*Problem to work on*. Please carry the holiday events listing below forward, starting right after its last sentence.

*Page*.
-- begin --

Scrooge bah-humbugs  the holidays in Great  Lakes' A Christmas Carol (Wednesday).
  • Scrooge bah-humbugs the holidays in Great Lakes' A Christmas Carol (Wednesday).
Thursday, December 11

Hale Farm's Holiday Lantern Tours are more than just candlelit walks on rural historical grounds; they're trips back to the 19th century, to the days before Tony Hawk's Underground, iPods, and the new OutKast CD made life bearable. But imagine it's 1848, and the village's residents are awaiting your visit. There's the Hadley family, amusing itself with unsophisticated games and craft-making. There's miserly Mr. Tibbals, telling you why the holidays suck. And look! The Meredith clan is decorating its tree, and you can join them. The fun runs through December 21 at Hale Farm & Village, 2686 Oak Hill Road in Bath. Tours depart every 20 minutes, from 6 to 8:20 p.m. Thursday and Friday and 5 to 8:20 p.m. Saturday and Sunday. Tickets are $12 and $15. Call 877-425-3327 for more information.

-- end --

*Entries shown*.
-- begin --

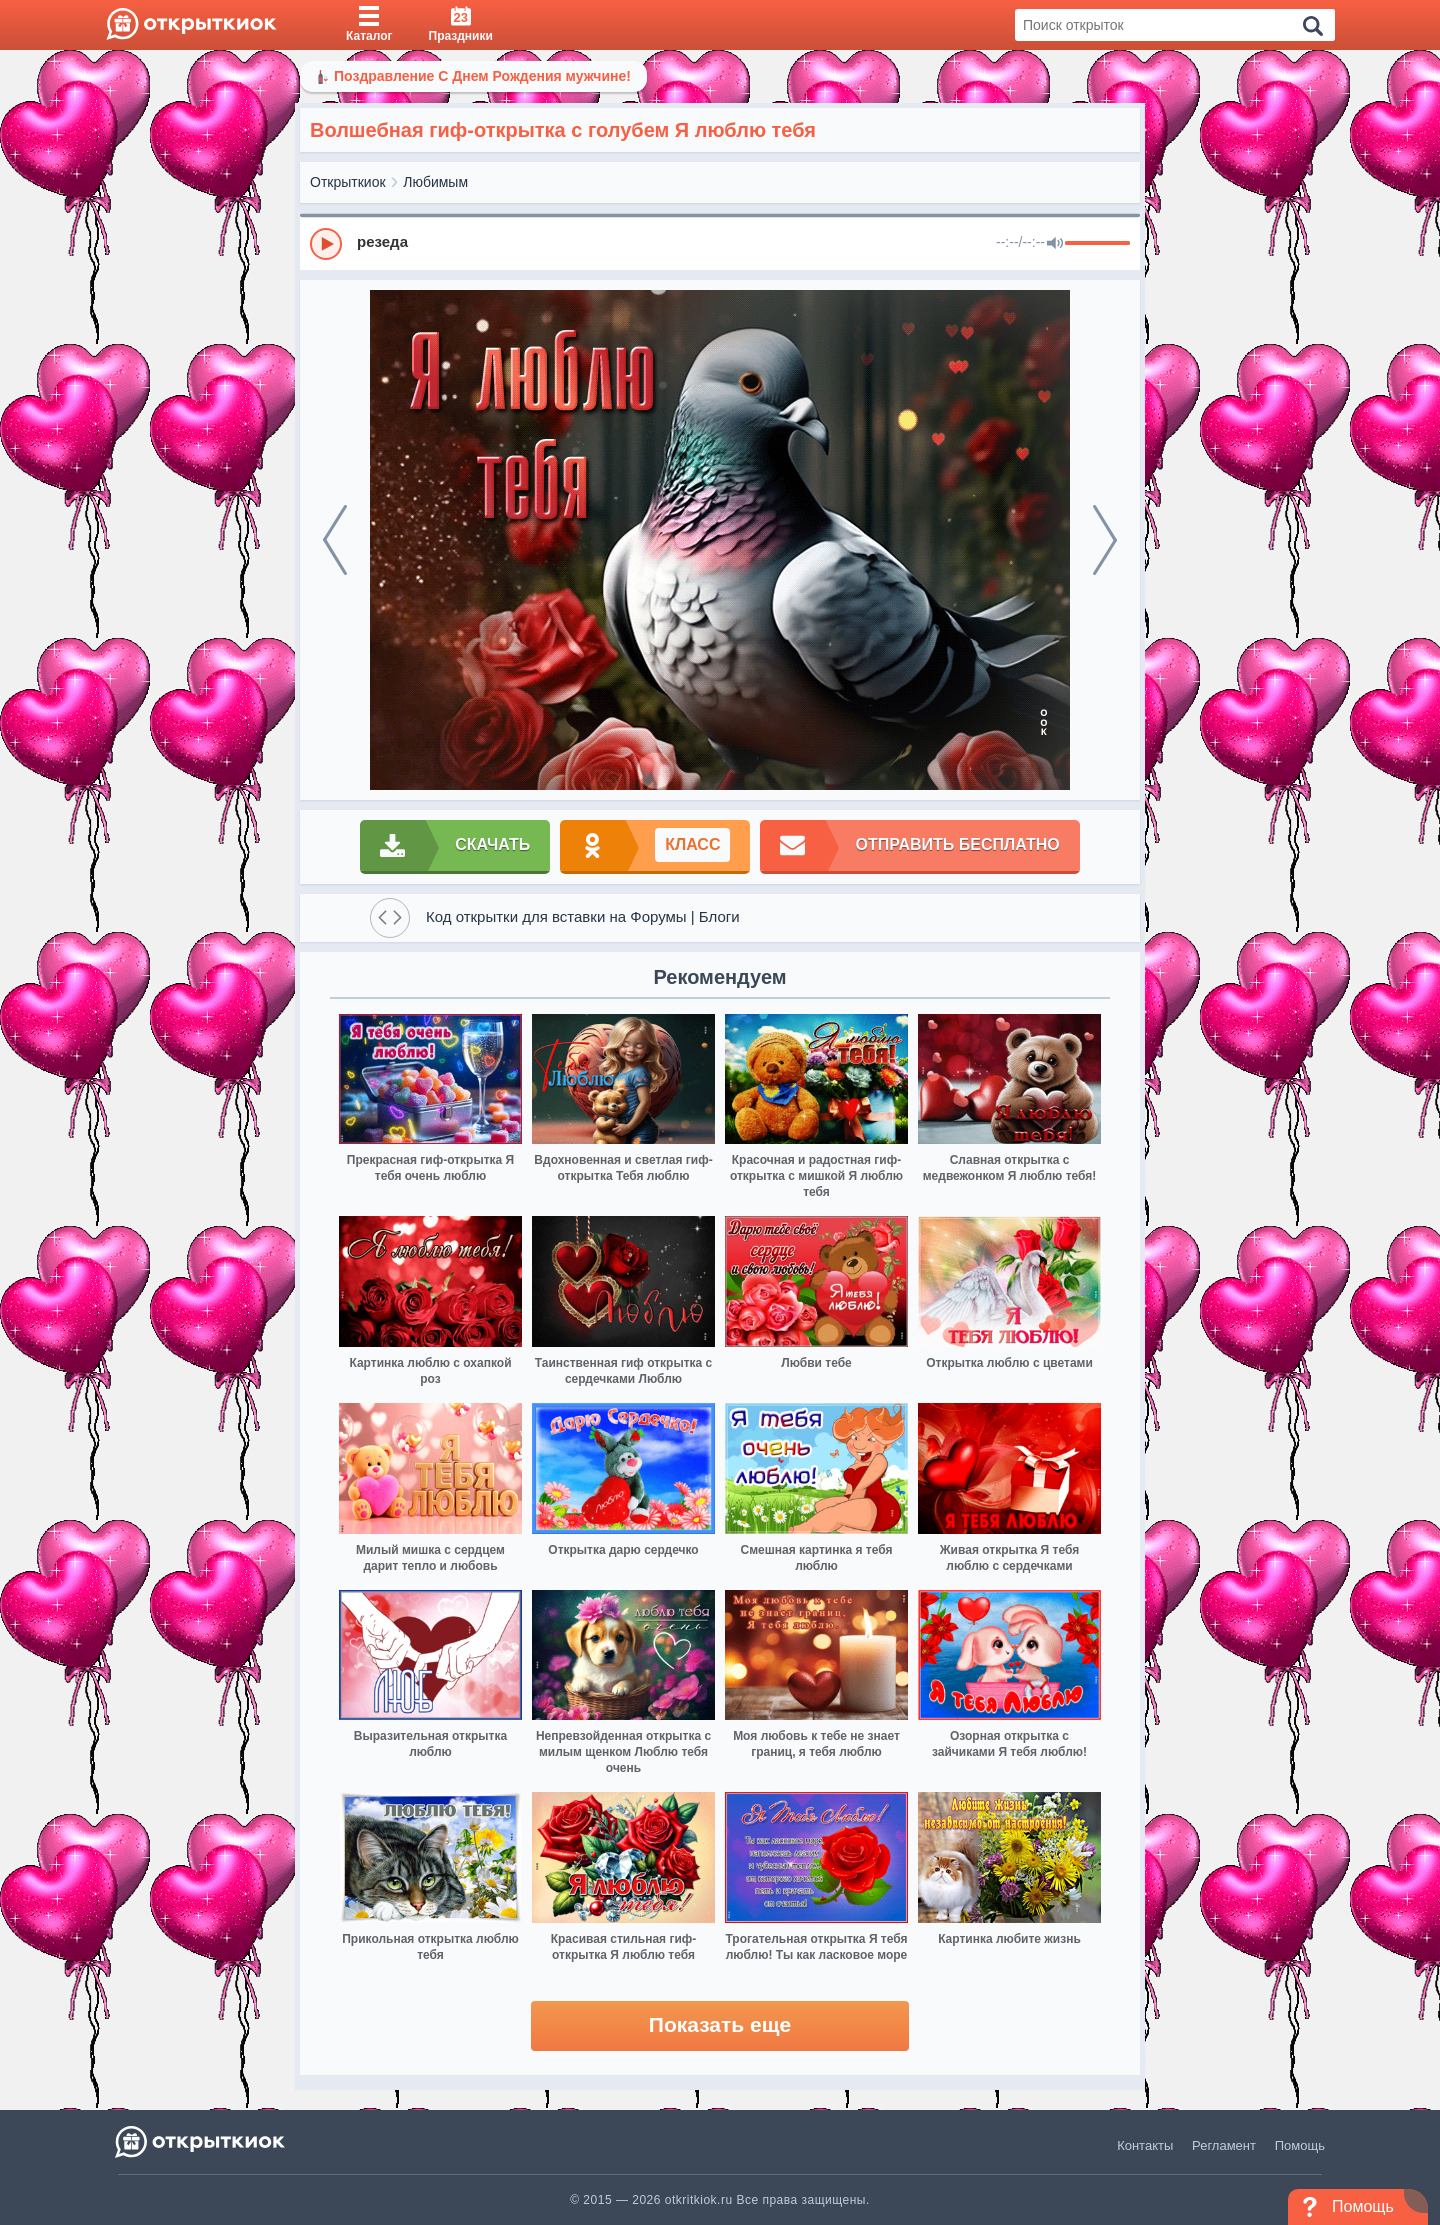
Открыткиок (348, 182)
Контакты (1145, 2145)
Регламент (1224, 2145)
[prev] (335, 540)
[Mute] (1055, 244)
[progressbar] (1097, 244)
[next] (1105, 540)
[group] (720, 243)
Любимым (435, 182)
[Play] (326, 244)
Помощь (1300, 2145)
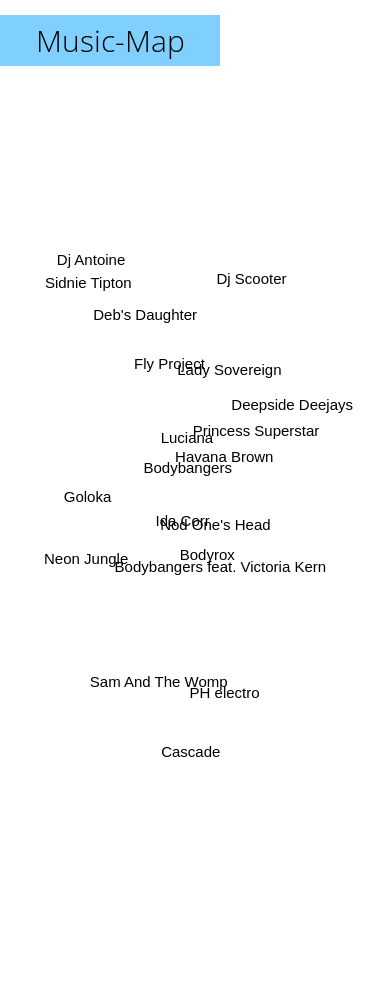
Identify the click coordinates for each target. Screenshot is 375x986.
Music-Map (110, 40)
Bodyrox (207, 556)
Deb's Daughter (145, 312)
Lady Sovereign (228, 373)
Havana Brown (229, 453)
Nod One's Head (216, 524)
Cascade (190, 744)
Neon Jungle (86, 556)
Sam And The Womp (158, 679)
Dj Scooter (250, 286)
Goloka (90, 499)
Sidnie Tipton (86, 285)
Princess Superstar (254, 432)
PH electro (222, 678)
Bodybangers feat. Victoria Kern (224, 572)
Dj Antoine (93, 261)
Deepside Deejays (292, 406)
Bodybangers (188, 467)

-- end --

*Result for this task*.
Friday, December 12

You better watch out. You better not cry. Better not pout, and here's why: Santa Claus is coming to the Lake Erie Nature & Science Center tonight, and he has neither time nor tolerance for whiny kids. He does, however, have three hours to stop by and say hello, and maybe help make a craft or two. Storytelling and snacks are also promised, and you can bet the big guy will stick around for cookies. Always time for that. It starts at 6:30 at the Lake Erie Nature & Science Center, 28728 Wolf Road in Bay Village. Admission is $15, $8 for kids. Call 440-871-2900 for more info.

Ten years ago, Harry Connick Jr. released When My Heart Finds Christmas, his swingin' contribution to the holiday music canon. And as any artist worth his multiple-album contract can tell you, it's hard to stop at just one. The new Harry for the Holidays includes the retro singer and pianist's takes on familiar seasonal fare -- such as "Frosty the Snowman," "I'll Be Home for Christmas," and "Silent Night" -- jazzed up with big-band horns and hepcat arrangements. Connick doesn't really do anything new with the material (Sinatra was there more than a half-century ago), but it sure beats Whitney Houston and Chicago's recent holiday offerings. Connick plays the Palace Theatre (1519 Euclid Avenue) at 8 tonight. Tickets range from $32.50 to $70. They are available by calling 216-241-6000.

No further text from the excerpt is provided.